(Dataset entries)
----------------------------------------

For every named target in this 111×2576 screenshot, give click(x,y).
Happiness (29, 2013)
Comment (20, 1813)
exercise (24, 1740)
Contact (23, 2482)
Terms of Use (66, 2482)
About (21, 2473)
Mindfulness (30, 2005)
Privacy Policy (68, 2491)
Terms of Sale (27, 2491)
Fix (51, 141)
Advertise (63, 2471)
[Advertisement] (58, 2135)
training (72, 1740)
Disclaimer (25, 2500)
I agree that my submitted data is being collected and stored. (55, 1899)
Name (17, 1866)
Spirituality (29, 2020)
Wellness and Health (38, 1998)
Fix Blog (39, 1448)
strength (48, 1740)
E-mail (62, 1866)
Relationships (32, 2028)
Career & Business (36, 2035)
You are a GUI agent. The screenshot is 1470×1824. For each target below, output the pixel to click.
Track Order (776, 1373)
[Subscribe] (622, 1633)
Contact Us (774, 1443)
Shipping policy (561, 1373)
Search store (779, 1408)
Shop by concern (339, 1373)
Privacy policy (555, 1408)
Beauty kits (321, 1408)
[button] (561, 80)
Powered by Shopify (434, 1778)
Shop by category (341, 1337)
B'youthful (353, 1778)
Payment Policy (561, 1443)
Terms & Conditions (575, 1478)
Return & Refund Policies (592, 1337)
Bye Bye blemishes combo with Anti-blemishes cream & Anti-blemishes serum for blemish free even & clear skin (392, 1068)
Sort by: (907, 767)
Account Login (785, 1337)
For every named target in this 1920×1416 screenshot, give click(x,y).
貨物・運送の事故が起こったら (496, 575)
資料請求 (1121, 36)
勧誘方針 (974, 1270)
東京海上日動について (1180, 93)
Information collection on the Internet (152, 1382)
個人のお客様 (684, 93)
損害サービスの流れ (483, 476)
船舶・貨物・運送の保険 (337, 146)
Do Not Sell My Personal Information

----------------------------------------

* **YOUR TASK**:
Looking at the records above, return exactly the lines from the line with "Relationships (32, 2028)" to the line with "[button] (561, 80)", both ends included.

* **RESPONSE TO THIS TASK**:
Relationships (32, 2028)
Career & Business (36, 2035)
You are a GUI agent. The screenshot is 1470×1824. For each target below, output the pixel to click.
Track Order (776, 1373)
[Subscribe] (622, 1633)
Contact Us (774, 1443)
Shipping policy (561, 1373)
Search store (779, 1408)
Shop by concern (339, 1373)
Privacy policy (555, 1408)
Beauty kits (321, 1408)
[button] (561, 80)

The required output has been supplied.